アドの言うことに間違いは無いのだろうけど……これ以上無能呼ばわりされるの勘弁していただきたい。
ただでさえ才能オールFなのに……
考えると悲しくなるから止めておこう。
とりあえずはアドの指示に従う。
彼女は僕に間違いを教えたりはしないはずだから。
「だけど、結構疲れるね、これ」
僕ら三人は手の中にある魔力の球体を浮かせながら会話をする。
「これで基本中の基本なんだろ? こんなところで躓くなんて、俺らは……って、ダメだ。

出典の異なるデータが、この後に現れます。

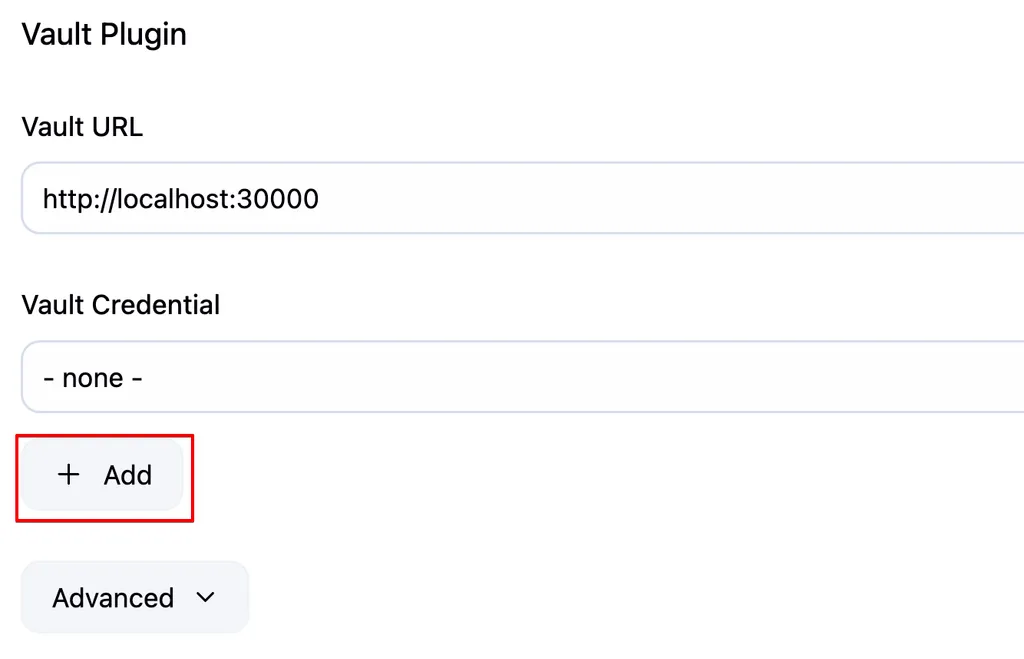Expand the Advanced settings section
Viewport: 1024px width, 659px height.
135,597
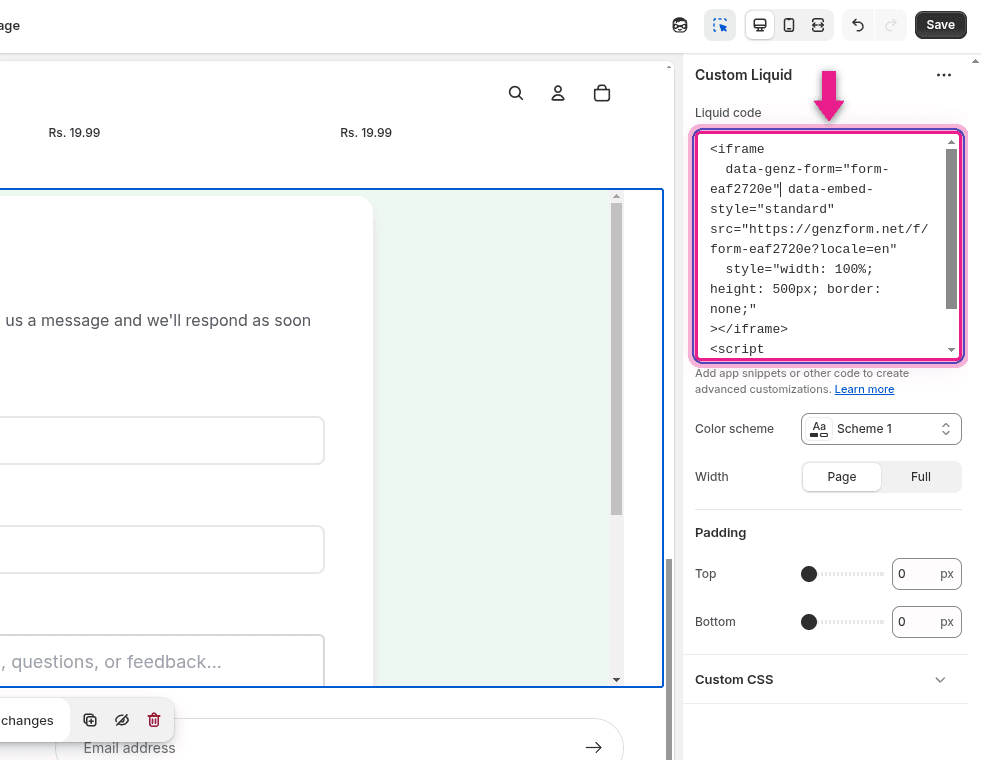The width and height of the screenshot is (981, 760).
Task: Open search in the store preview
Action: [x=516, y=92]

自分を信じないと」
アルバートは火を操りながら頭をブンブン振るう。
自分を信じると決めたすぐ後なのに、卑屈なことを言ってしまった自分を頭の中から追い出そうとしたのだろう。
だがその時、アルバートは手の中にある火のコントロールを失ってしまった。
「「「あ」」」
僕たちの足元に落ちる炎。
炎は僕たちの靴を焦がし、消えることなくそこに存在した。
「あつつつつ! 熱い熱い!」
火が点いた瞬間は硬直していたのだが、熱を感じ始めた瞬間に僕たちは一斉に飛び上がる。
「ど、どどど、どうしたらいいレイン!? これどうしたらいい!?」
「ど、どうするって……これならどうだ!?」
僕とウェイブは同じタイミングで手の中にある魔力を火に当て、消化することに成功する。
大きくため息をついて安堵する僕らであったが……リオラとエッジが腹を抱えて僕らを見ていた。
「焦り過ぎだよ、アルバート」
「戸惑うアルバートも珍しいよな! あはははは!」
「わ、笑うなエッジ! お前だってミスはするだろ!」
喧嘩のような、じゃれあっているだけのような。
辛くもあり楽しくもある訓練は日々続いていく。
先に進めるように。
自分を信じて、道を切り開くために。